== EXCERPTED PASSAGE ==
--
What is motivational interviewing?
Motivational interviewing developed from Carl Roger’s person-centred approach to therapy as a way to aid individuals in committing to change. Motivational interviewing is a technique that involves guided communication and effective listening. It is a practical and short-term tool that is underlined by the idiom that individuals have the capacity to change. It empowers individuals and aids them in resolving uncertain feelings and insecurities, by guiding them to find the internal motivation required to change a behaviour.
Motivational interviewing is made up of four principles, which include expressing empathy, developing discrepancy, rolling with resistance, and supporting self-efficacy and reflection. During motivational interviewing the practitioner tries to understand the client’s problem by actively listening in a non-judgemental manner. Individuals may be more inclined to change when they are able to identify that what they are doing does not coincide with what they want, which is where the practitioner will aid the client in developing discrepancy. The practitioner will furthermore try to understand the client’s values and motivation for change by asking open ended questions such as “what changes were you thinking of making?” or “why would you want to make these changes?”. The practitioner may feel inclined to help, especially when the client is engaging in harmful behaviours and so may try to convince the client to change their behaviours. It is therefore important for the practitioner to roll with resistance and resist the urge to convince or point out the harmful behaviour in order to support the self-efficacy of the client. Finally empowerment is a vital element of motivational interviewing as clients are more likely to improve if they take an active role in their treatment.
How does motivational interviewing work?
Motivational interviewing works by increasing the individual’s motivation and by strengthening the individual’s commitment to change. It is often short term, may require one or two sessions, and may be used in conjunction with other interventions such as CBT. The motivational interviewer directs the client to voice their desire to change and the reasons for change, as simply saying these out loud have been proven helpful to increasing motivation and commitment to change. The interviewer’s purpose is to stimulate a supportive and non-judgemental discussion about change and commitment to change. The interviewer does so by listening and reflecting the client’s thoughts back to them, in turn increasing self-efficacy and exploring internal strengths.
What can motivational interviewing be used for?
Motivational interviewing can be used alongside other interventions for eating disorders, anger issues, smoking cessation, addiction and managing physical health conditions such as diabetes, heart disease or asthma. It aids individuals in increasing their awareness and motivation to change behaviours that are potentially harmful to them. It can also prepare them for future therapy. Studies have suggested that this tool works best with individuals that are not motivated for change and is less likely to aid individuals that are already motivated to change.
--
== DATA EXCERPT ==

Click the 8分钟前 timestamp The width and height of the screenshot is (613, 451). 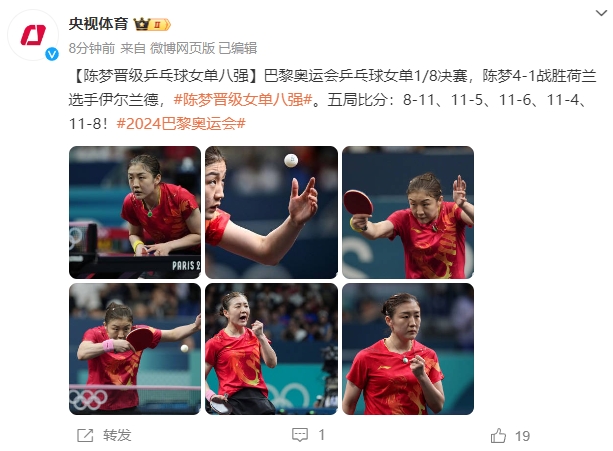click(92, 48)
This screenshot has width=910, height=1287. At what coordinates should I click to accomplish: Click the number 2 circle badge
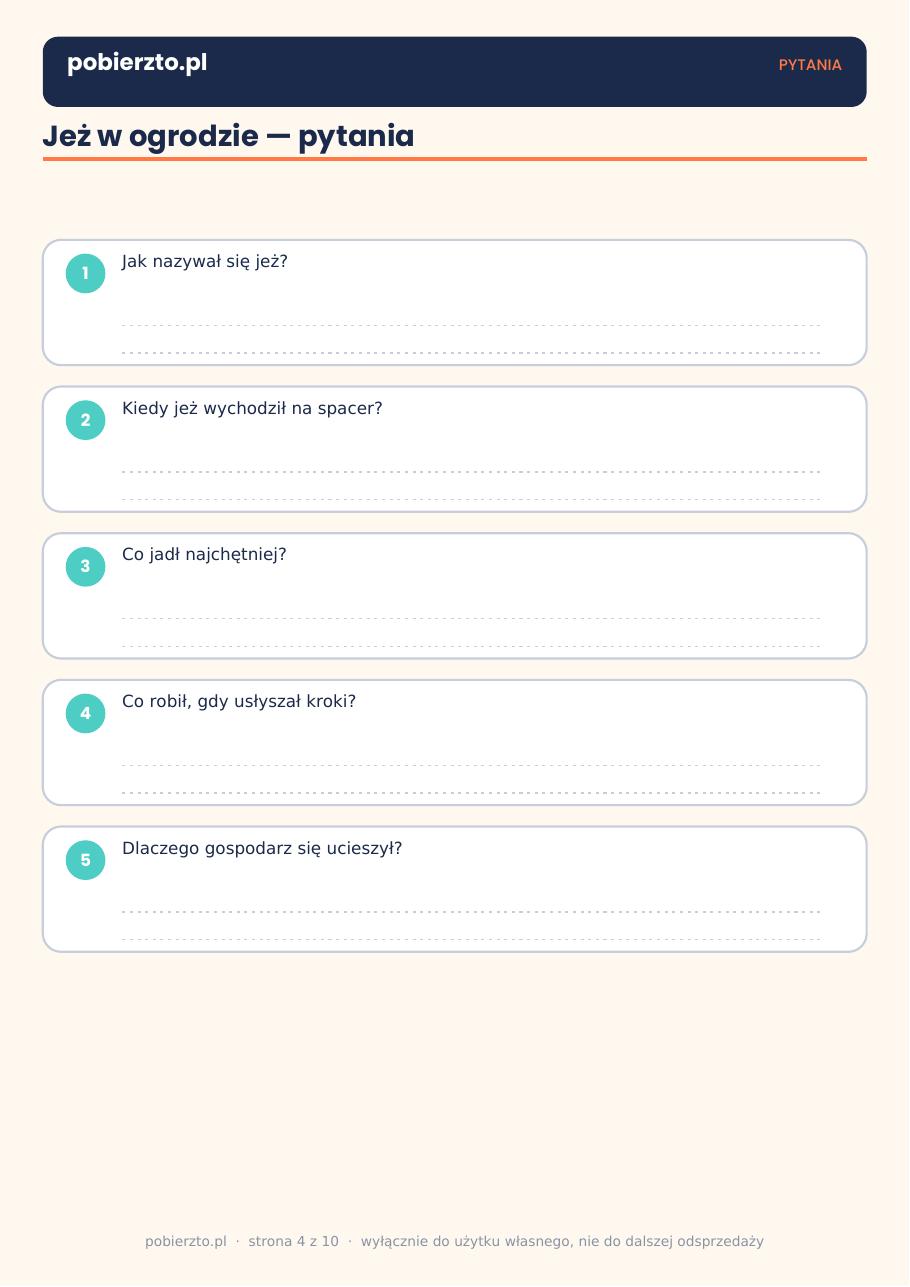coord(85,420)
--
== TASK DIRECTIONS ==
According to the text on motivational interviewing, what four principles make it up? None of the data is needed here.

== RESPONSE TO THIS TASK ==
Expressing empathy, developing discrepancy, rolling with resistance, and supporting self-efficacy and reflection.